終.相添うもの

 

 

 目白は、遠慮を示すかのように敷布の端に止まった。

 囀ることもなく、小首を傾げて長国の目を覗き込んでいるようだった。

「おまえまで、遠巻きにしてくれるな」

 その小さく丸い身体に触れようと指を伸ばす。

 老いて細った指は枯れた小枝のようで、我が手ながらみすぼらしくも見えた。

 失った家臣の忠義の心に等しく、この身に刻まれた皺は深い。

 ふとそんなことを想う。

 彼らのうち、一人でも欠けていたなら、今の世にこの身は無かったものだろう。

 一国の城主であったあの頃、中でも最も近くにいた者の名を、今もはっきりと覚えている。

 大人しく、繊細な心の持ち主だった。

 ほんの少年の頃の彼は玻璃のように砕けやすく、しかしそれ故に美しい感性を持っていたように思う。

 家督を継いだばかりの頃、熟達の家臣が取り囲む中に、ひとり放られたような心細さを禁じ得なかった。

 宴に弓を所望したのは、ただの気まぐれに過ぎない。

 主君となった我が身にかかる重圧と、先行きの不安感の中、幾度となく側に上げては共に風流に興じた。

 武次の繊細さが織り成す書画や詩歌に触れるたび、煩う心は慰められたものだ。

 細やかなその気立ては、前髪を落しても尚変わらなかった。

 気疲れの多い城勤めは、内向的な彼にとって、時に過酷に感じられることもあっただろう。

 泰平の世から維新の動乱を経て、その胸の内に何を思ったか。

 何を、憂いたのか。

「目白よ、おまえは分かるか」

 あの戦で、城も家中も灰燼に帰すまで徹底的に抗い、大事な臣を数多失った。

 城主たる自分もまた、やはり城と命運を共にすべきであったのに。

 そう悔恨することも、一度や二度ではなかった。

 あの時、主君を逃がそうと力業に出た家中を責める気はない。

 それでもやはり、死に時を失くしたことを恨みに思うことは全くなかった、とは言えない。

 謹慎の身に塞ぎ込む最中にも、人知れず自害を考えたこともある。

 生きるも死するも、思うに任せぬ身の上であった。

 武次はその側にもただ黙して寄り添い、謹慎の部屋に折々の花を添えてくれたものだ。

 かつて褒めたことのある蓮の絵を描いてみせては、

「今が泥中ならば、いつかまた水面みなもに花開く時が参りましょう」

 と、言っていたのを思い出す。

 静かに微笑むその顔は、少年の頃の面影を残し、相変わらずに長国の中に潜む孤独を癒した。

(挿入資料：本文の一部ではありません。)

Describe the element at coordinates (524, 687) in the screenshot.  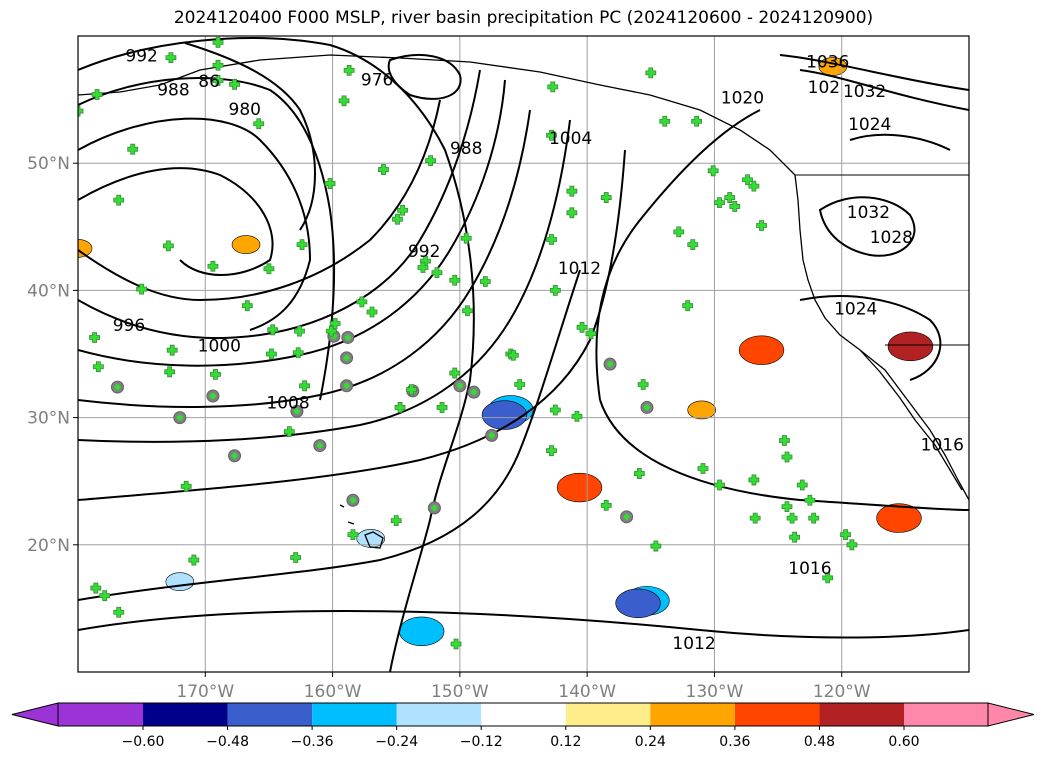
I see `x-axis-ticks: 170°W 160°W 150°W 140°W 130°W 120°W` at that location.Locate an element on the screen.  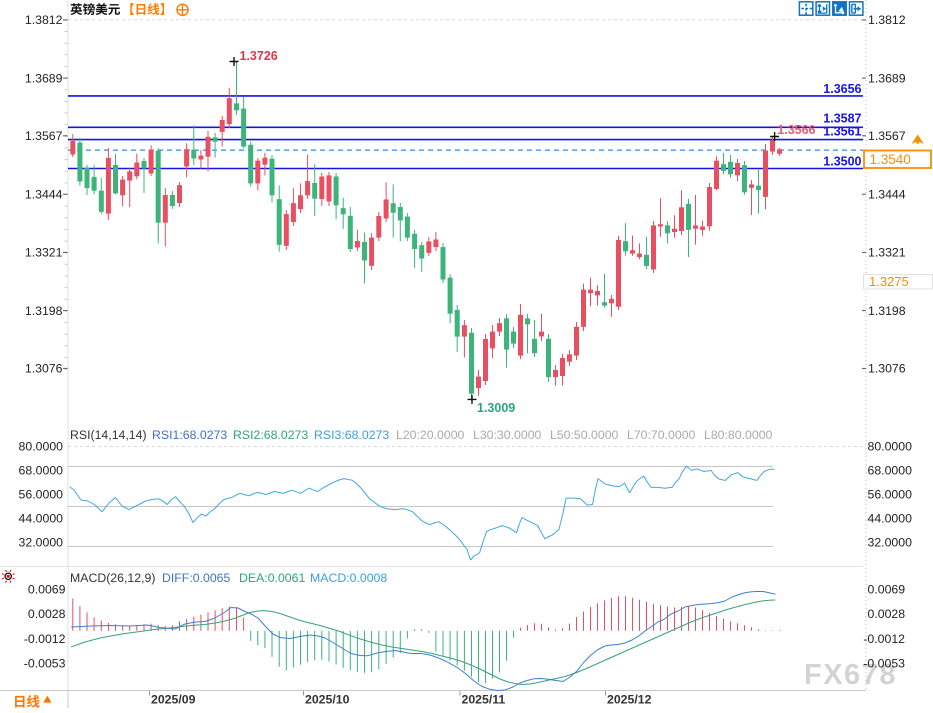
svg-text: RSI3:68.0273 is located at coordinates (352, 435).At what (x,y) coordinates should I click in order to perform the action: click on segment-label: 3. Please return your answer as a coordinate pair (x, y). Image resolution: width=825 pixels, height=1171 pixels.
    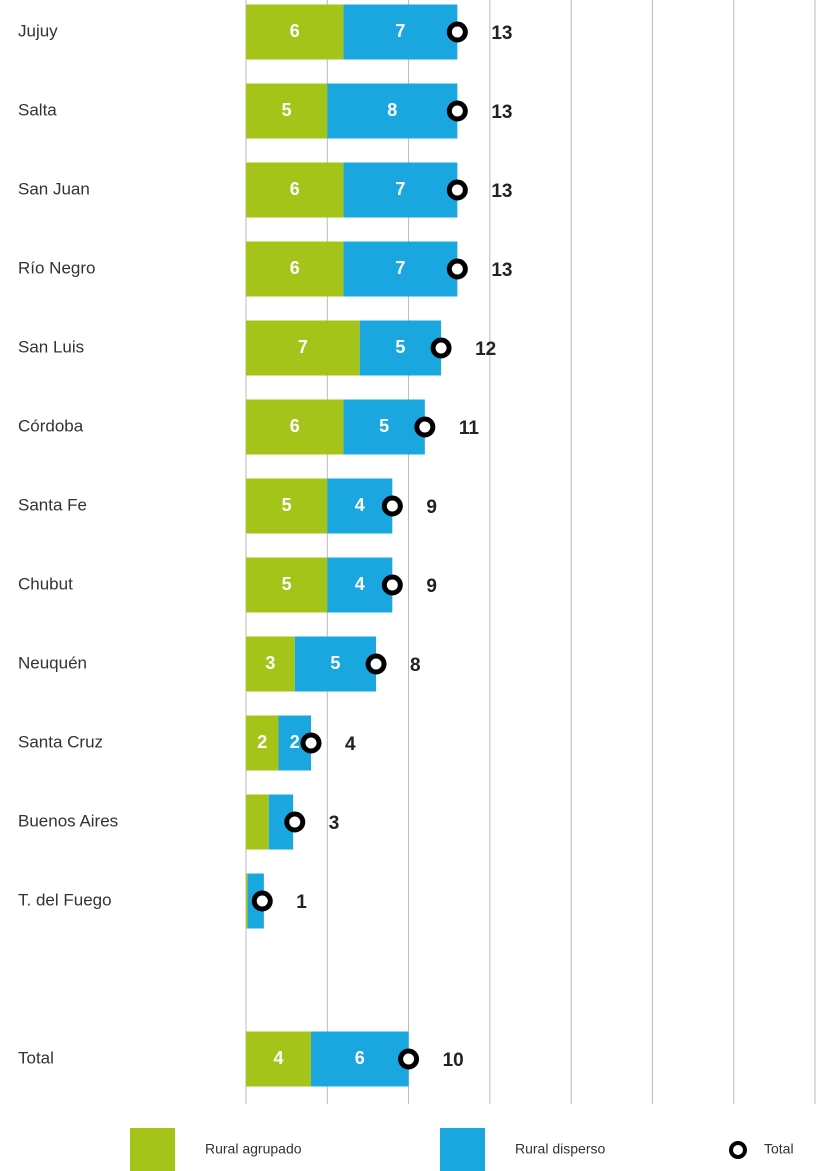
    Looking at the image, I should click on (270, 663).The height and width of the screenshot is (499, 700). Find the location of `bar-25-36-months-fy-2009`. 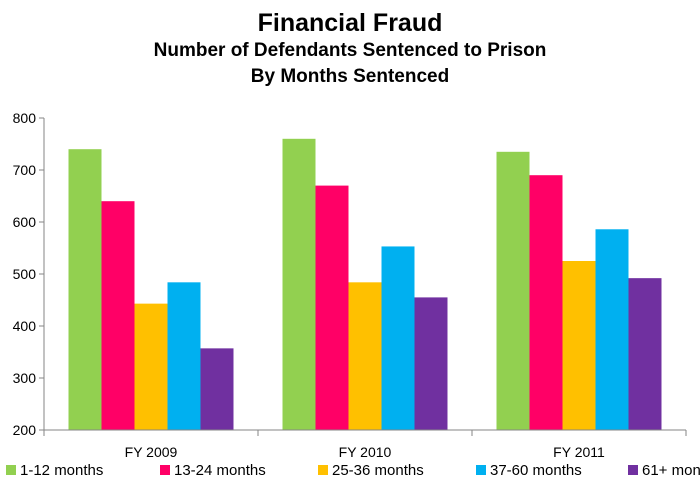

bar-25-36-months-fy-2009 is located at coordinates (151, 366).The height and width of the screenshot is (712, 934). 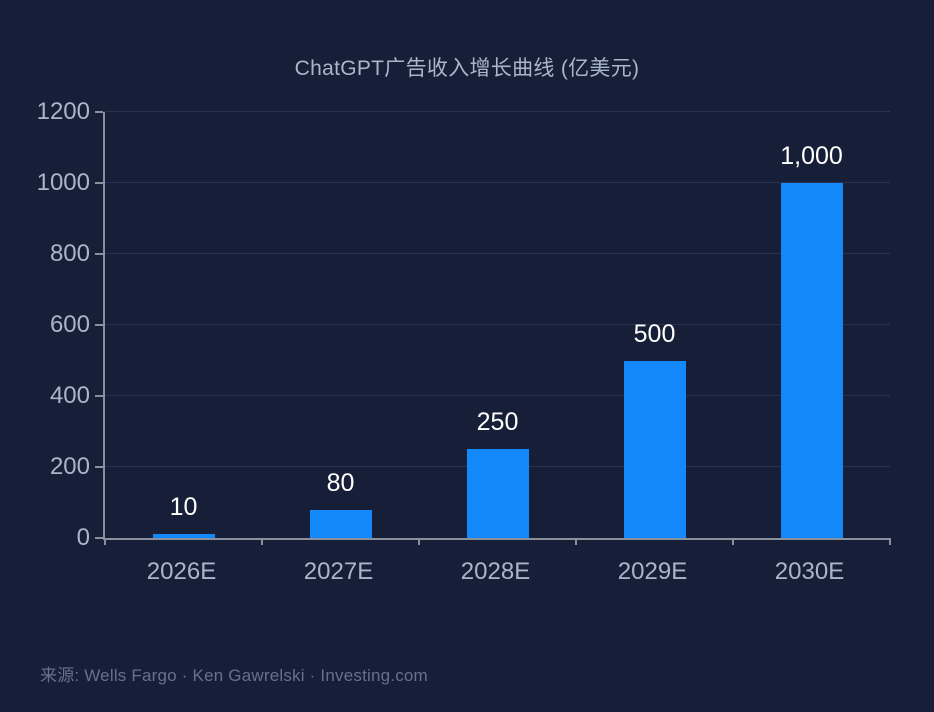 I want to click on y-axis-label: 0, so click(x=83, y=538).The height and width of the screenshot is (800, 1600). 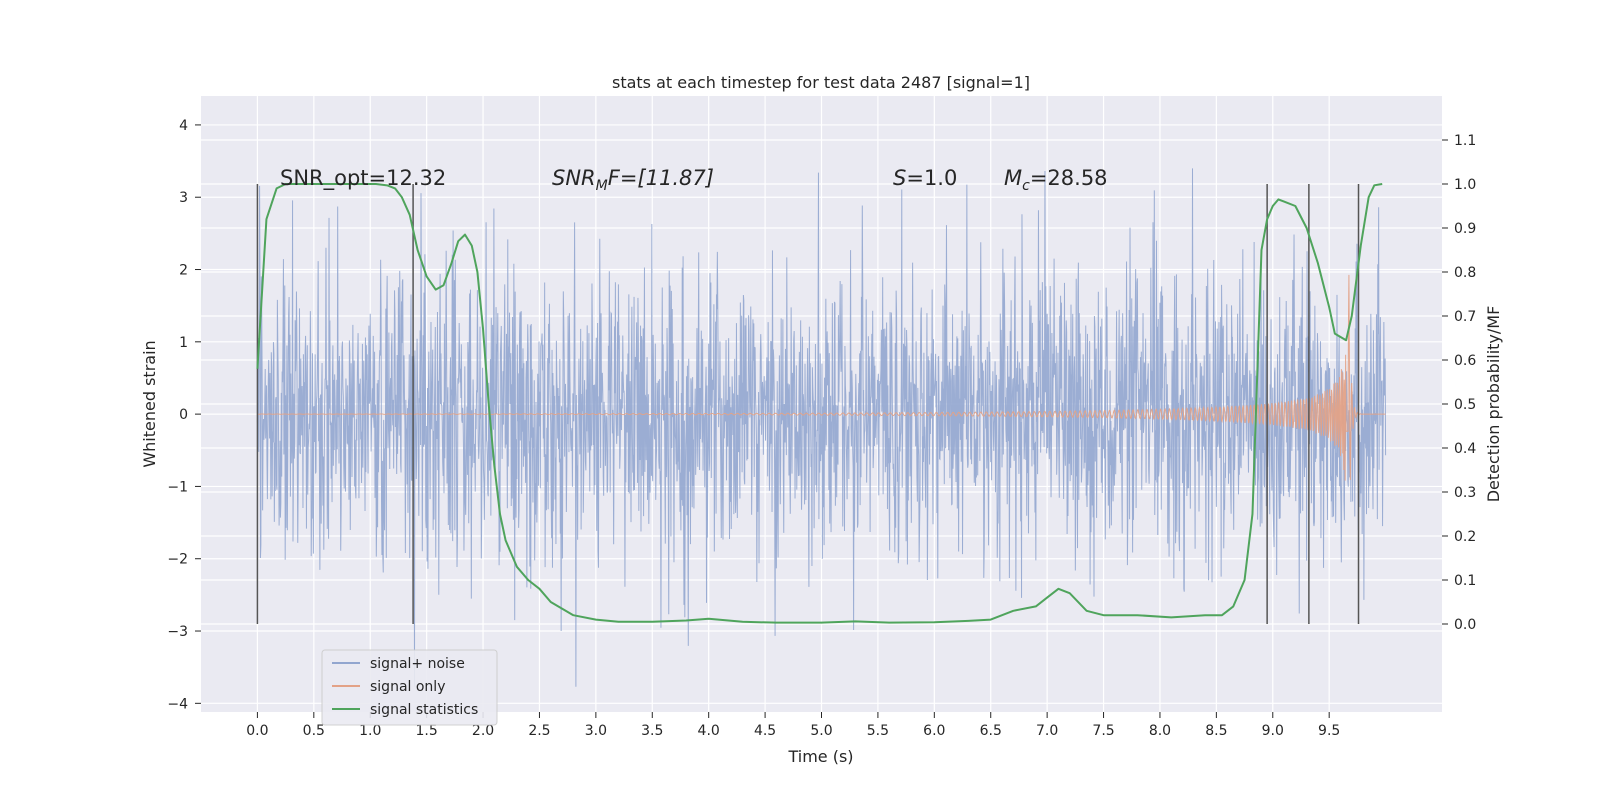 What do you see at coordinates (370, 731) in the screenshot?
I see `x-tick-label: 1.0` at bounding box center [370, 731].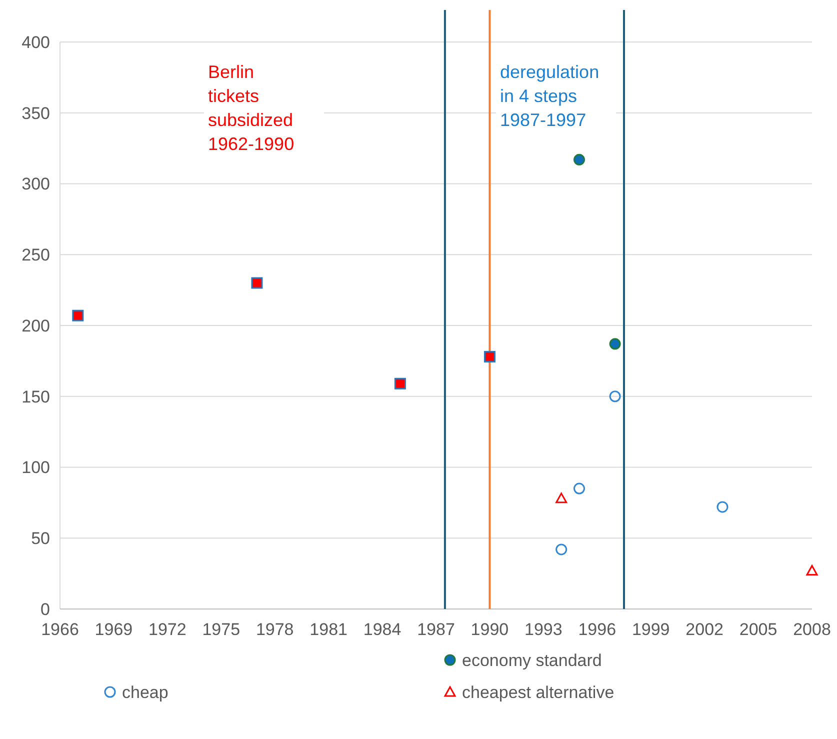  What do you see at coordinates (382, 630) in the screenshot?
I see `x-tick-label: 1984` at bounding box center [382, 630].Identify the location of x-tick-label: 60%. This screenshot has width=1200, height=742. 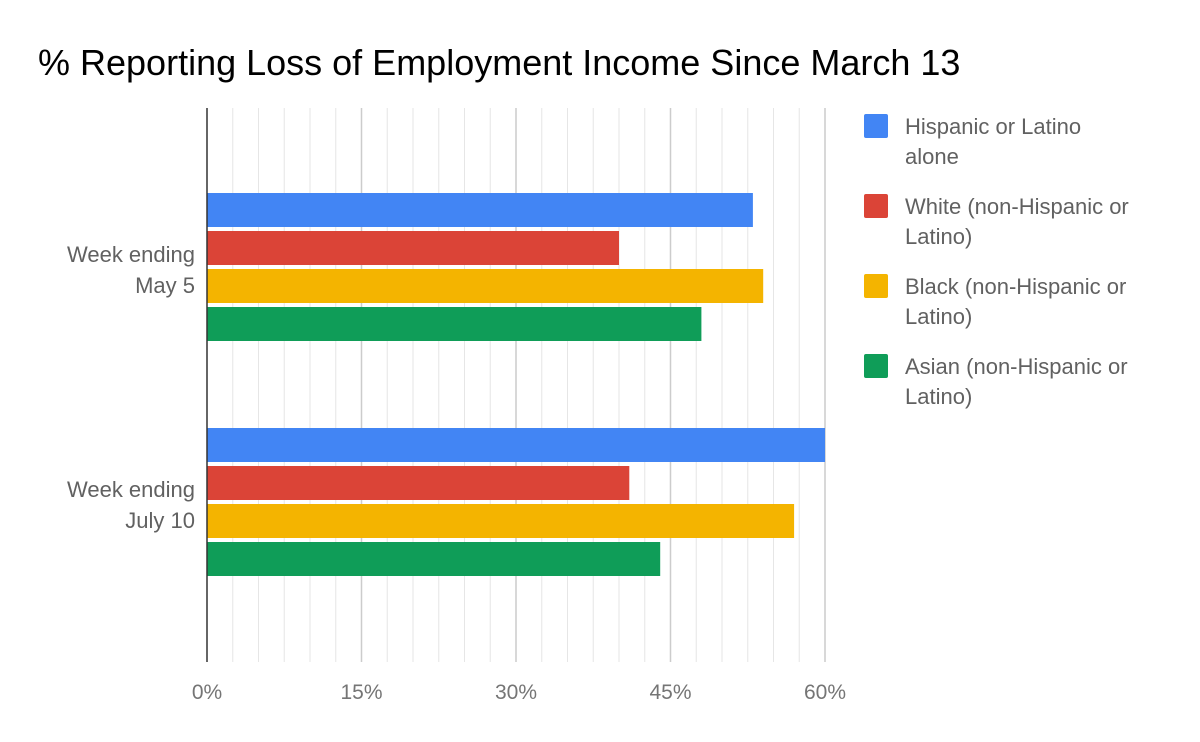
(825, 692).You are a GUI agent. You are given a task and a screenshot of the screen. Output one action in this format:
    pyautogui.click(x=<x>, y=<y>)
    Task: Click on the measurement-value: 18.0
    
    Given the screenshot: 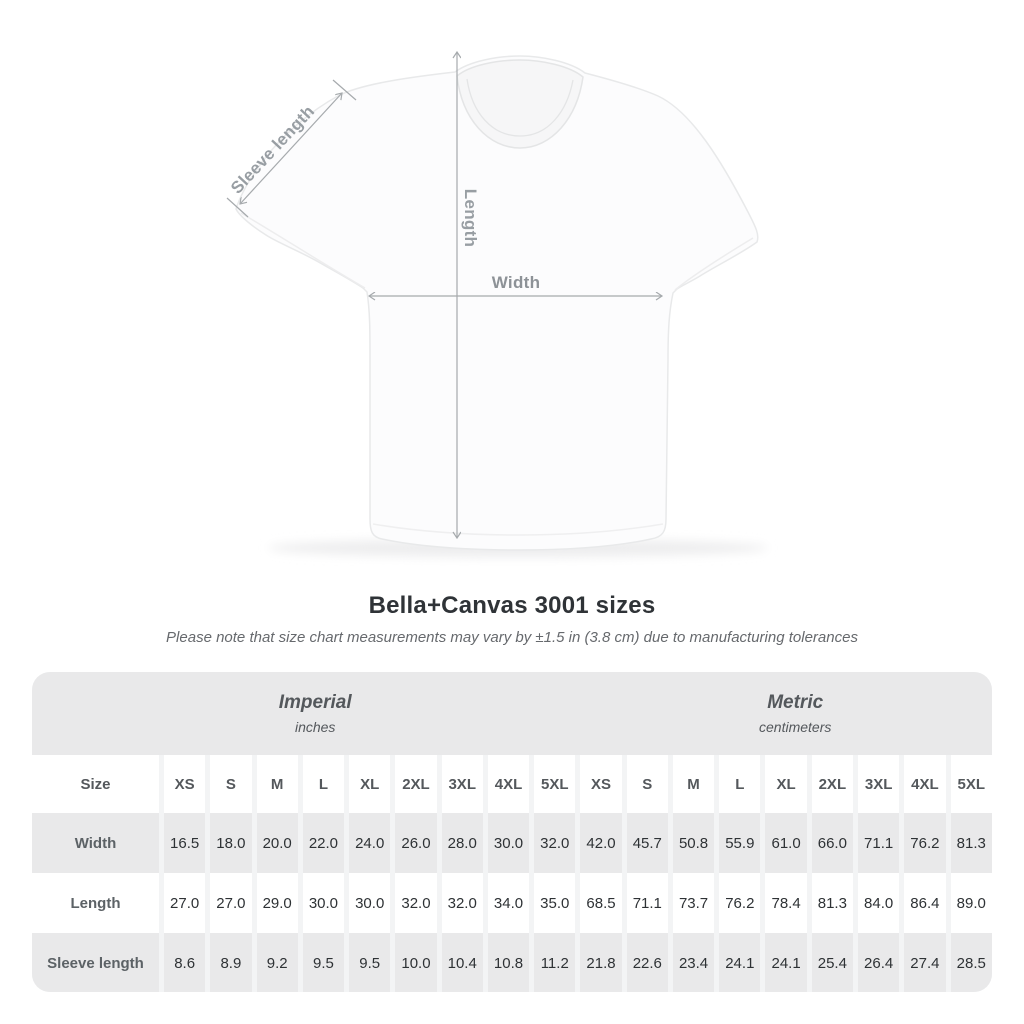 What is the action you would take?
    pyautogui.click(x=231, y=843)
    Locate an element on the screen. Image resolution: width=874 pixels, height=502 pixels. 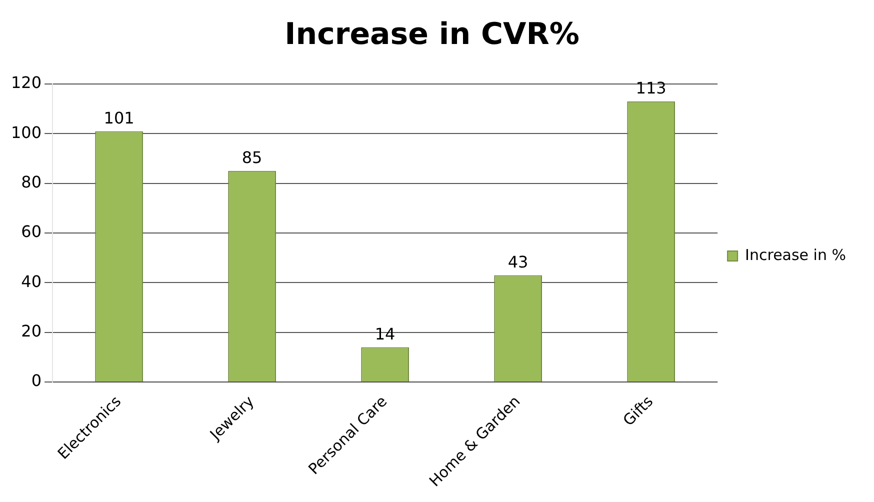
y-tick-label: 20 is located at coordinates (32, 332).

 明治四年の廃藩後、嘗ての所領・二本松の地から帝都へ移る時。

 何故あの時、その手を放してしまったのか。

 共に来い、と再三の説得をしたのに、彼が再び長国の手を取ることは最後までなかった。

 そのくせに、別れ際には大の男が辺り憚らず涙を流していたのを、昨日のことのように思い出す。

 その顔は初めて会った時、まだ前髪の少年だった頃の姿そのままのようだった。

 あと少しだと知っていたなら、別離など選ばず、また選ばせなかっただろう。

 武次は、その僅か四年後に死んだ。

 今にして思えば、あの別離の時には既に、己が先の短いことを悟っていたのかもしれない。

 大切な者の目から、自身の死を隠すかのように。

 二度と会うことが叶わぬままに、永の別れとなった。

 それからの長国の生涯は、思えば泥の中を懸命に藻掻くようだったかもしれない。

 迎えた養子に添わせた長女・峯子が二十歳を数えずに世を去り、養子・長裕もその三年後に他界した。

 その後に迎えた養子も、つい一昨年に子のないまま没し、長国は古希を目前にして再び当主とならねばならなかったのである。

 これに先立って、帝都に移り住んで以後も仕え続けた青山半蔵も、十年前には不帰の客となっていた。

 自身よりも若い者たちが世を去っていく様は、心に辛かった。

 一体何の罰を受けるものか、その身に病を持ちつつも、気付けば七十一になっていた。

「花なき鳥、か」

 囀ることのない目白の身体にそっと触れ、老いて掠れた声を絞る。

「迎えに来るのが、ちと遅かろう。のう、武次よ」

 

 いまさらに いくべきかたも おもほえず

 花なき鳥の 心地のみして

 

 別離の際、武次が詠んだ歌が今また聴こえたような気がして、長国は静かに目を閉じた。